SHORT PROBLEM: Locate each line in the entries below that contains the word "agent", matching case exactly, and copy those lines out in full.
---------- MATERIAL FOR THIS EXERCISE ----------
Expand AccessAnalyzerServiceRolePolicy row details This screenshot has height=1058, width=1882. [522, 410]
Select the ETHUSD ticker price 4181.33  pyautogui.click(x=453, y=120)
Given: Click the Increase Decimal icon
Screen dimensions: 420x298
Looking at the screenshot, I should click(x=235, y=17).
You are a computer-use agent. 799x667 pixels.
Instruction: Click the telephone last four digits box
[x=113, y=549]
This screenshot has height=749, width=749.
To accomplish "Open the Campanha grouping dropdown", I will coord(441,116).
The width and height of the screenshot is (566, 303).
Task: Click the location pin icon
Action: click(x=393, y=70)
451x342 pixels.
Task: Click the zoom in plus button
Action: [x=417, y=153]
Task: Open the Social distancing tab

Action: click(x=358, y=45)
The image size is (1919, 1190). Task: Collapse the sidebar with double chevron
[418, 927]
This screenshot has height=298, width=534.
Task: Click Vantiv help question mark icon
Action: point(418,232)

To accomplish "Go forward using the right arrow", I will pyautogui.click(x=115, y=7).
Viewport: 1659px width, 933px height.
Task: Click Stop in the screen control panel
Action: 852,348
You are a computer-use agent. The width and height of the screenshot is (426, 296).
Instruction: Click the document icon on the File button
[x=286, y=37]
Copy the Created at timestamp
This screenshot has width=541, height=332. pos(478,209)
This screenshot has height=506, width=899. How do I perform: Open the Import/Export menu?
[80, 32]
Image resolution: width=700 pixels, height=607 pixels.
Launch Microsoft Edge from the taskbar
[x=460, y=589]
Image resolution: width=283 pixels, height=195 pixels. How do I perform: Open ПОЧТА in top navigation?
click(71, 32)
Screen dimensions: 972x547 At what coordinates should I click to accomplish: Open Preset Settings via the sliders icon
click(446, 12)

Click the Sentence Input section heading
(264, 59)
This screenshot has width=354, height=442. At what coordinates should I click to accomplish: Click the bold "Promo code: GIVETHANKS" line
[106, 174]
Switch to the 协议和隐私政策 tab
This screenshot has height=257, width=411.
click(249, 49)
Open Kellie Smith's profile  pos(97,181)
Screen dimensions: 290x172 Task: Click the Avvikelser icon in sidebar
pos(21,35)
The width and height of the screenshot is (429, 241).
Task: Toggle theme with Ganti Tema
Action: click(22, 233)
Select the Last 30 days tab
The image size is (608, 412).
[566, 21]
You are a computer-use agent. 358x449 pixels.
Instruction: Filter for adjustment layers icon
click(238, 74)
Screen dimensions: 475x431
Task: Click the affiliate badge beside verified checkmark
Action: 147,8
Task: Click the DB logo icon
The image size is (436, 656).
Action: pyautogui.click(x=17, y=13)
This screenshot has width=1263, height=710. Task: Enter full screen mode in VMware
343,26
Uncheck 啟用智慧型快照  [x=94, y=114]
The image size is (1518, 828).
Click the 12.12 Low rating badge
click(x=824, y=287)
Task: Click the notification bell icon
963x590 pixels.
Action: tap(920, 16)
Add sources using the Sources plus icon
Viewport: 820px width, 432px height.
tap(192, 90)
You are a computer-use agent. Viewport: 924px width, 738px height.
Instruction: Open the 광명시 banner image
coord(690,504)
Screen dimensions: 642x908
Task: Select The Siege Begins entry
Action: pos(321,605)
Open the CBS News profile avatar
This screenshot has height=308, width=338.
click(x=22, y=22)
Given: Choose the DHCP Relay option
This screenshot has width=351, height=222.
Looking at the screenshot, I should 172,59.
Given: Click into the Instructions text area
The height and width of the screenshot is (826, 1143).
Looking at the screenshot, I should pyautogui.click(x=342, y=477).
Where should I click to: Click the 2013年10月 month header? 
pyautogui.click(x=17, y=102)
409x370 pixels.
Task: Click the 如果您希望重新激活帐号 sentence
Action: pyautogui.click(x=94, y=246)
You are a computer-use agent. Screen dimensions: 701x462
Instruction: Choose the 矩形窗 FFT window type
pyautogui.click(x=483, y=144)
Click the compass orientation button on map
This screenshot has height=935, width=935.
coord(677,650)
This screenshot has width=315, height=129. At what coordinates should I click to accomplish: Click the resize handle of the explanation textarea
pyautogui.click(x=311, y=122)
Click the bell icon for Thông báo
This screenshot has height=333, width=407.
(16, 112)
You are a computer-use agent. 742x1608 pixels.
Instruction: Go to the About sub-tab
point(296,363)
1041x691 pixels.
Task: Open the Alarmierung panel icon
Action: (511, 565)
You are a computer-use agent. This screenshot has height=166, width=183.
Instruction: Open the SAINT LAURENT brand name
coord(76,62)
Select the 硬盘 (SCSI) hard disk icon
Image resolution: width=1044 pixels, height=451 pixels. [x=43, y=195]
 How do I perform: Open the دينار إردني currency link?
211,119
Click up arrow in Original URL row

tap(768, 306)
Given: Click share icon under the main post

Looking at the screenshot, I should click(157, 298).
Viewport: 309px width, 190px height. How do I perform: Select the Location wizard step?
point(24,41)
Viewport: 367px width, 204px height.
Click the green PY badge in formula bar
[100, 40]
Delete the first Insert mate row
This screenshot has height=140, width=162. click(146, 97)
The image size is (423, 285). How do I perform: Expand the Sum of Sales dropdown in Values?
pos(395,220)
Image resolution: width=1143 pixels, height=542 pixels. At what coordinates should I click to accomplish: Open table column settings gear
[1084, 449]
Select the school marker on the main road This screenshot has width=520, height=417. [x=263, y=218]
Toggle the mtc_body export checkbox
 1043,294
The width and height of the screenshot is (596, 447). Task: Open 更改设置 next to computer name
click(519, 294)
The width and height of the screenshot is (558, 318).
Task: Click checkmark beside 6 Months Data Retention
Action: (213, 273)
----------
EXERCISE ANSWER:
You are a computer-use agent. 799x667 pixels.
You are a computer-use agent. The width and height of the screenshot is (426, 296).
You are a computer-use agent. 358x449 pixels.
You are a computer-use agent. Viewport: 924px width, 738px height.
You are a computer-use agent. Screen dimensions: 701x462
You are a computer-use agent. 742x1608 pixels.
You are a computer-use agent. This screenshot has height=166, width=183.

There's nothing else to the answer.